Problem to work on: Return the material below exactly, but only from the line with "Instruction: Open the" through the line with "Click the horizontal", and without its pictures.

Materials provided:
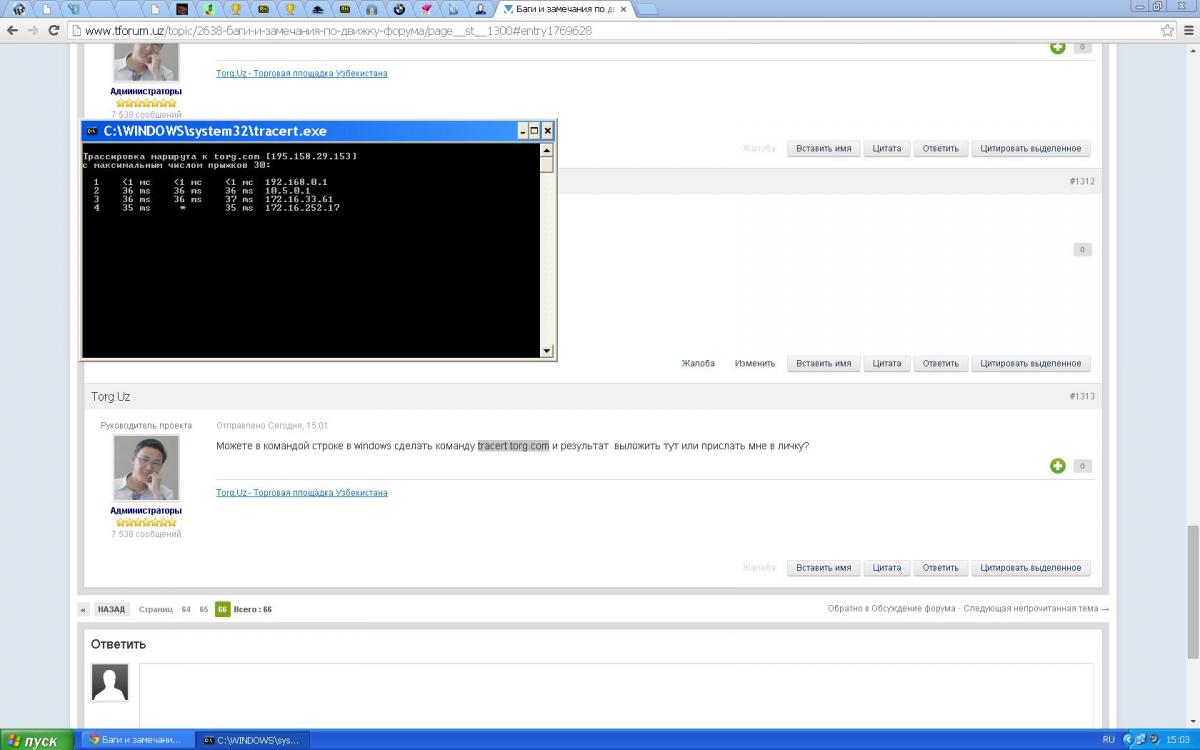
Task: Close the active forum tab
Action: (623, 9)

...

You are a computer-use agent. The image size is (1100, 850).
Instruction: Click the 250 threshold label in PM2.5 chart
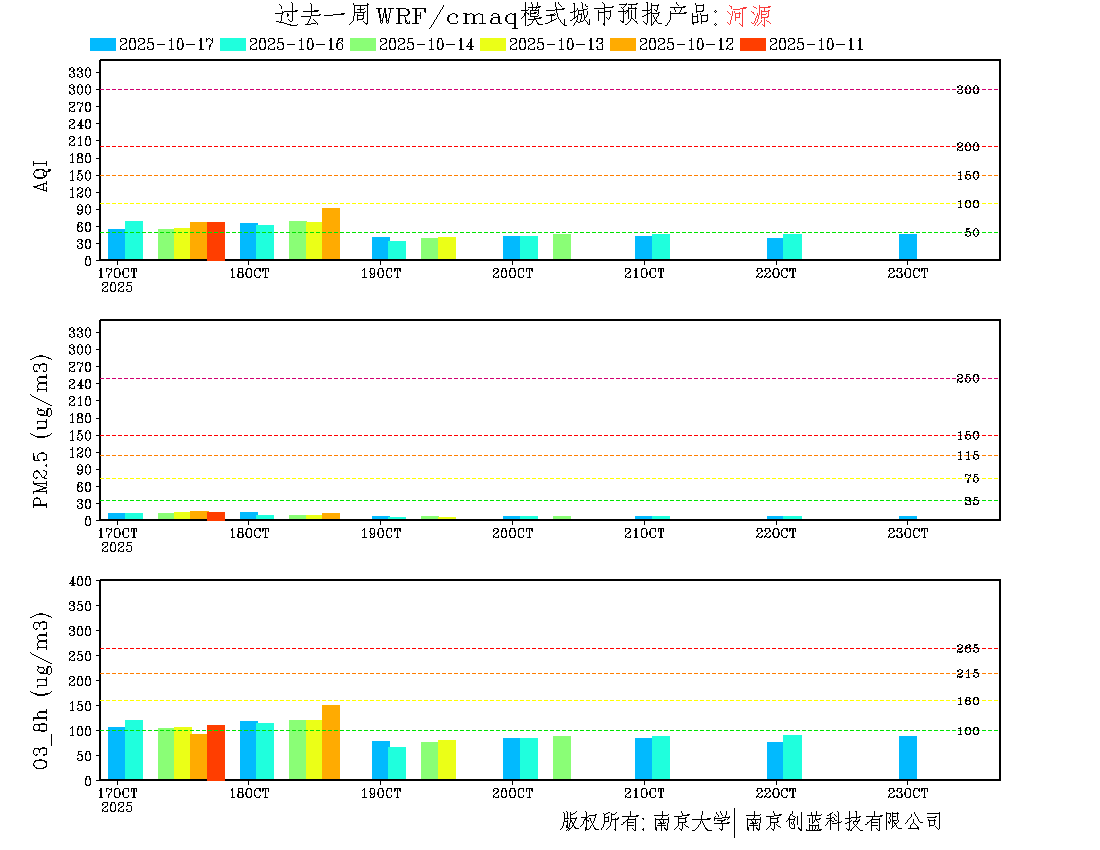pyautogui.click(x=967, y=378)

==

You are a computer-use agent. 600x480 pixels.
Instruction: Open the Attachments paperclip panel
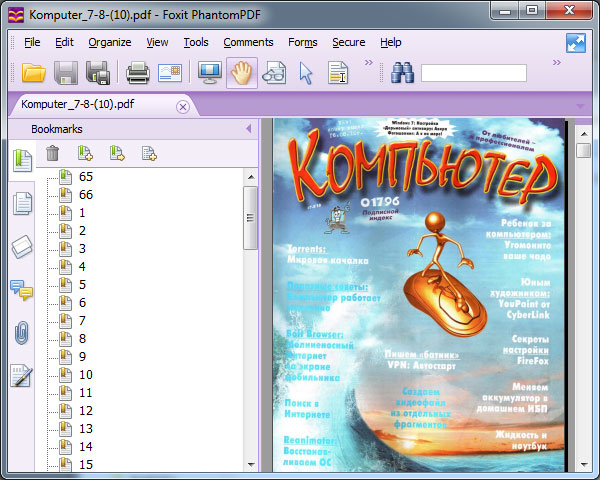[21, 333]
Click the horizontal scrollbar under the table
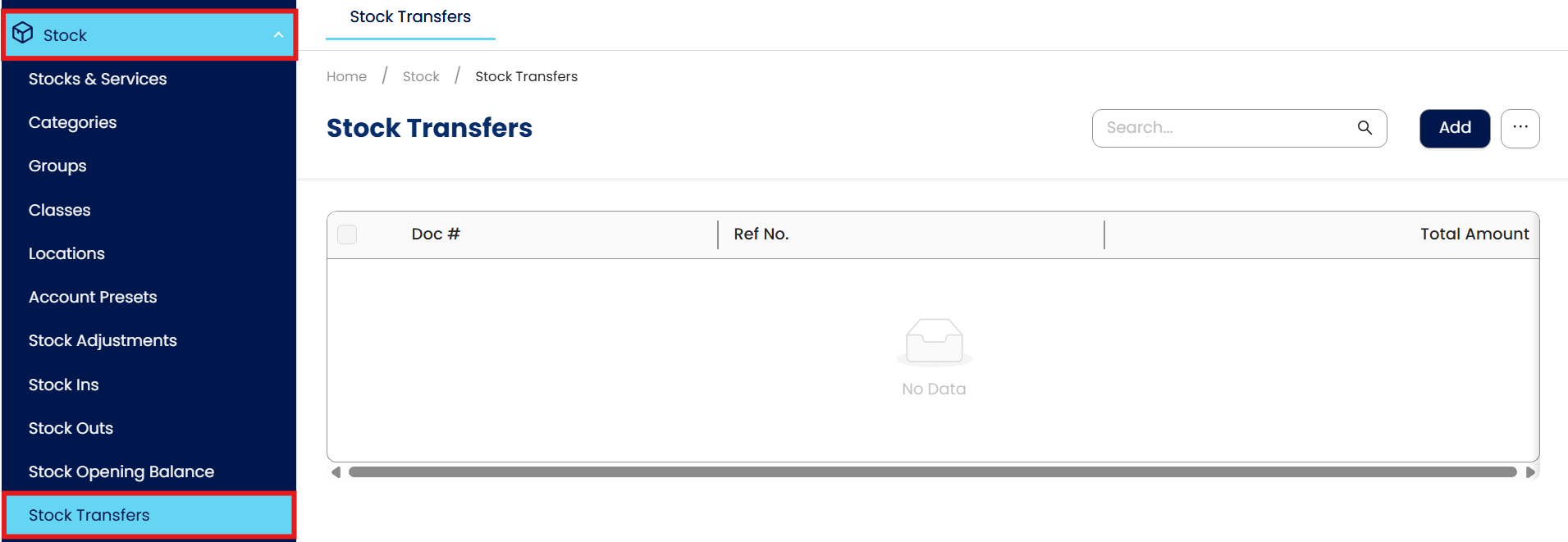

Reply to the task:
Instruction: Open the Attachments paperclip panel
[21, 333]
Click the horizontal scrollbar under the table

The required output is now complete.